> _AIM_:
Rewrite the rows as a JSON list of strings, one string per line and with blank lines omitted. Include everything from the line containing "Given: Open the pie chart analytics icon" down to the line containing "coord(395,793)", and nothing else.

> _MATERIAL PROVIDED_:
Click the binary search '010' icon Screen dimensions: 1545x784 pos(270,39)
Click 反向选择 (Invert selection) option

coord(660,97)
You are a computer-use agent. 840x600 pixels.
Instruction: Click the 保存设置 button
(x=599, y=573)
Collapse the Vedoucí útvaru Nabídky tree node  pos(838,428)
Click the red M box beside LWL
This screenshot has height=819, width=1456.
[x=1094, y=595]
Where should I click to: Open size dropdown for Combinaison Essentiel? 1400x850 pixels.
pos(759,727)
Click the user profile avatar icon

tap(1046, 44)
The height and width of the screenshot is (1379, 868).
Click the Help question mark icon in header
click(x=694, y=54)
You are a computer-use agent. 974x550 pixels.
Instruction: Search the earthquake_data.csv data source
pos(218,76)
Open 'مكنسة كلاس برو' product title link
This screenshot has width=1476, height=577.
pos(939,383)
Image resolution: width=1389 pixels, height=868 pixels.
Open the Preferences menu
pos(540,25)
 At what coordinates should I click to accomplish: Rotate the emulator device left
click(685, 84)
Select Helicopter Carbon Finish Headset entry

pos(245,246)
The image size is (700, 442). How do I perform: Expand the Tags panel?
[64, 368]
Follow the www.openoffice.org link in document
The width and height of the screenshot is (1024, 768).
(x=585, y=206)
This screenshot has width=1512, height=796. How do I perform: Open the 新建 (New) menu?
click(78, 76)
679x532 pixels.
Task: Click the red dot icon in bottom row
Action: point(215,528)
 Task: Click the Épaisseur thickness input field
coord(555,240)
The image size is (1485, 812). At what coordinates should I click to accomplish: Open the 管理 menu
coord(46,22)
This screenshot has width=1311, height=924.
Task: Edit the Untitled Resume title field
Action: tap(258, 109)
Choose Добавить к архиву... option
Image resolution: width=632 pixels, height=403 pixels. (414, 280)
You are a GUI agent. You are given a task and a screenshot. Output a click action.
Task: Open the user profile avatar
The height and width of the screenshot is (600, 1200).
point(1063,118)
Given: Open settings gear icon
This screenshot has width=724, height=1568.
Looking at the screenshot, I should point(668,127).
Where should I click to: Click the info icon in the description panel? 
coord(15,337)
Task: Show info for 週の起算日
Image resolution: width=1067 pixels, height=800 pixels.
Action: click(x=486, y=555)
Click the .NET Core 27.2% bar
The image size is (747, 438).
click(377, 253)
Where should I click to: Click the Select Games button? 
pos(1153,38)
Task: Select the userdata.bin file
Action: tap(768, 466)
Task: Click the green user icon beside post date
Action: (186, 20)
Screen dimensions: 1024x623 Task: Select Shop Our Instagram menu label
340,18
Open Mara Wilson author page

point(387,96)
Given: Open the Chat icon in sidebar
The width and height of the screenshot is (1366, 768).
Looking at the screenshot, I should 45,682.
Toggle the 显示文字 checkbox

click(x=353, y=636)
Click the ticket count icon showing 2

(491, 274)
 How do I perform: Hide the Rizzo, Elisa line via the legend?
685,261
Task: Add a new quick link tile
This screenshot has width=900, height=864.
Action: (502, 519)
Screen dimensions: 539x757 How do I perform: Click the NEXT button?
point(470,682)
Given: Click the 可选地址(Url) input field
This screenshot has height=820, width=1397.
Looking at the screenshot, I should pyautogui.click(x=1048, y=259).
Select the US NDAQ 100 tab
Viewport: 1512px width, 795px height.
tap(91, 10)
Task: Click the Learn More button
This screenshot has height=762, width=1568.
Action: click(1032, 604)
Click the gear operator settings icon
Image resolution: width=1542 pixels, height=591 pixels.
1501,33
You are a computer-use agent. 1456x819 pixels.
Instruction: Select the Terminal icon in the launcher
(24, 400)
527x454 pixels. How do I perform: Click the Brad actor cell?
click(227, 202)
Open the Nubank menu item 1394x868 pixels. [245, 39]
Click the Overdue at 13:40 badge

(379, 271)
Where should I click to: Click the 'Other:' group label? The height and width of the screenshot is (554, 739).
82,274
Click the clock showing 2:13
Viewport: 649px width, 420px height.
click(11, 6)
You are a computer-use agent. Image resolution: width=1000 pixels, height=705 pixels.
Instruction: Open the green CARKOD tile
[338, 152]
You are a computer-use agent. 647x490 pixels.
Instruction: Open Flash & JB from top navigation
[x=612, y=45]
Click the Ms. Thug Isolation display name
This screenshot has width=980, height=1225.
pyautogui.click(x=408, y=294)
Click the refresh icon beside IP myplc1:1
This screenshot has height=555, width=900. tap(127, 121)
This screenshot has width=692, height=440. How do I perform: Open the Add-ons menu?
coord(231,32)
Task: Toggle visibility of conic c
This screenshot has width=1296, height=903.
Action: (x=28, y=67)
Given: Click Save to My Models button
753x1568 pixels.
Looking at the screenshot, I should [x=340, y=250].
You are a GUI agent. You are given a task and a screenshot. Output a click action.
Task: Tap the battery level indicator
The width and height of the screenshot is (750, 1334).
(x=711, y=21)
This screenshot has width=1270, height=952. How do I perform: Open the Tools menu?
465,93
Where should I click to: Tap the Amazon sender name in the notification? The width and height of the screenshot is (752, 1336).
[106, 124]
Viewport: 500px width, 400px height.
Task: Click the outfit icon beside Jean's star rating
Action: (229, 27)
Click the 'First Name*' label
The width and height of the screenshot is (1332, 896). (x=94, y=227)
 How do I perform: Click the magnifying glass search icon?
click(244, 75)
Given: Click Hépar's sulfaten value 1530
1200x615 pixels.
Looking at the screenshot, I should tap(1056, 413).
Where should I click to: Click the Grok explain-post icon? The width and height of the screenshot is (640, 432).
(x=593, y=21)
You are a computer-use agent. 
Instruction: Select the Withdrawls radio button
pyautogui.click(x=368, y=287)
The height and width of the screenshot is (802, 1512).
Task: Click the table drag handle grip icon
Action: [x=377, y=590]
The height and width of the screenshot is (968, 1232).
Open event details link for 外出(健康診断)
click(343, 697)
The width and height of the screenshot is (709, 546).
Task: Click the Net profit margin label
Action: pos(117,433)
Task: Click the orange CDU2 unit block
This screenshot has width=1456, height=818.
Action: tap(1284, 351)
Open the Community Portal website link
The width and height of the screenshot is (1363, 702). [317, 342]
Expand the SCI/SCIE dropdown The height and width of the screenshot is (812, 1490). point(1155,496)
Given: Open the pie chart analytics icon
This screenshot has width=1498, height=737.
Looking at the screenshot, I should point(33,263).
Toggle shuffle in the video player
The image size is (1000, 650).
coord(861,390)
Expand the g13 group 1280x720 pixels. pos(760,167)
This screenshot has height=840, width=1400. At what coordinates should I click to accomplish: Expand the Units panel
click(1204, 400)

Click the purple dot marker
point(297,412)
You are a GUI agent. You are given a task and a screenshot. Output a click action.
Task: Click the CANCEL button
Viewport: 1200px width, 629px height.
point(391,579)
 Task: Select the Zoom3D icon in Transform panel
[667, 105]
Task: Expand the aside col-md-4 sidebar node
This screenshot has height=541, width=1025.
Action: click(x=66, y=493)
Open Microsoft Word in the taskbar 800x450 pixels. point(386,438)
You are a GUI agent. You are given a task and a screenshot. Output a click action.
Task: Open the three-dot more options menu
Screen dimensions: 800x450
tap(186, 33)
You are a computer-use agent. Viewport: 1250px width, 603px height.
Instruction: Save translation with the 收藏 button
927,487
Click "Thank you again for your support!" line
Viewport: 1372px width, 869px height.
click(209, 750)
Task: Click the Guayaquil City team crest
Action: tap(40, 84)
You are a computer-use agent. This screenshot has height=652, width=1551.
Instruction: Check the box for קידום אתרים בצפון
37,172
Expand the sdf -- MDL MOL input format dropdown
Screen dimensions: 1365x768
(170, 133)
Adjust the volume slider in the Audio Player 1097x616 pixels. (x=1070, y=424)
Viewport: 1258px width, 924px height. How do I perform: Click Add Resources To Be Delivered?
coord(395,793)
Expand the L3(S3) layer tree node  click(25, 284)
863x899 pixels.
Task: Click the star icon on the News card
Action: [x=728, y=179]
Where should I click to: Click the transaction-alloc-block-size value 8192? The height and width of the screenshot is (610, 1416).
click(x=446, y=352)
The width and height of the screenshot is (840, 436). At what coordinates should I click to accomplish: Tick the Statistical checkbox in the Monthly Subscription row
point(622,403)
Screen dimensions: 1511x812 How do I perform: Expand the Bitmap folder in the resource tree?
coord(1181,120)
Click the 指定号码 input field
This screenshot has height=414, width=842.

> _THE ANSWER_:
[
  "Given: Open the pie chart analytics icon",
  "This screenshot has width=1498, height=737.",
  "Looking at the screenshot, I should point(33,263).",
  "Toggle shuffle in the video player",
  "The image size is (1000, 650).",
  "coord(861,390)",
  "Expand the g13 group 1280x720 pixels. pos(760,167)",
  "This screenshot has height=840, width=1400. At what coordinates should I click to accomplish: Expand the Units panel",
  "click(1204, 400)",
  "Click the purple dot marker",
  "point(297,412)",
  "You are a GUI agent. You are given a task and a screenshot. Output a click action.",
  "Task: Click the CANCEL button",
  "Viewport: 1200px width, 629px height.",
  "point(391,579)",
  " Task: Select the Zoom3D icon in Transform panel",
  "[667, 105]",
  "Task: Expand the aside col-md-4 sidebar node",
  "This screenshot has height=541, width=1025.",
  "Action: click(x=66, y=493)",
  "Open Microsoft Word in the taskbar 800x450 pixels. point(386,438)",
  "You are a GUI agent. You are given a task and a screenshot. Output a click action.",
  "Task: Open the three-dot more options menu",
  "Screen dimensions: 800x450",
  "tap(186, 33)",
  "You are a computer-use agent. Viewport: 1250px width, 603px height.",
  "Instruction: Save translation with the 收藏 button",
  "927,487",
  "Click \"Thank you again for your support!\" line",
  "Viewport: 1372px width, 869px height.",
  "click(209, 750)",
  "Task: Click the Guayaquil City team crest",
  "Action: tap(40, 84)",
  "You are a computer-use agent. This screenshot has height=652, width=1551.",
  "Instruction: Check the box for קידום אתרים בצפון",
  "37,172",
  "Expand the sdf -- MDL MOL input format dropdown",
  "Screen dimensions: 1365x768",
  "(170, 133)",
  "Adjust the volume slider in the Audio Player 1097x616 pixels. (x=1070, y=424)",
  "Viewport: 1258px width, 924px height. How do I perform: Click Add Resources To Be Delivered?",
  "coord(395,793)"
]